* Written instruction:
Rewrite every line of the listing, requests included, scaling each coordinate in the answers by 2.45 and rounding to the nearest whole number, with halves rounded up.

(Word and element location listing)
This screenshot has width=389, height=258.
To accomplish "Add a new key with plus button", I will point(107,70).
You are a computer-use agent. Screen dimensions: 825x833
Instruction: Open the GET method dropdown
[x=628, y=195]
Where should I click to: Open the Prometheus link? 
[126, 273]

* Complete response:
This screenshot has width=389, height=258.
To accomplish "Add a new key with plus button", I will point(262,172).
You are a computer-use agent. Screen dimensions: 825x833
Instruction: Open the GET method dropdown
[x=1539, y=478]
Where should I click to: Open the Prometheus link? 
[309, 669]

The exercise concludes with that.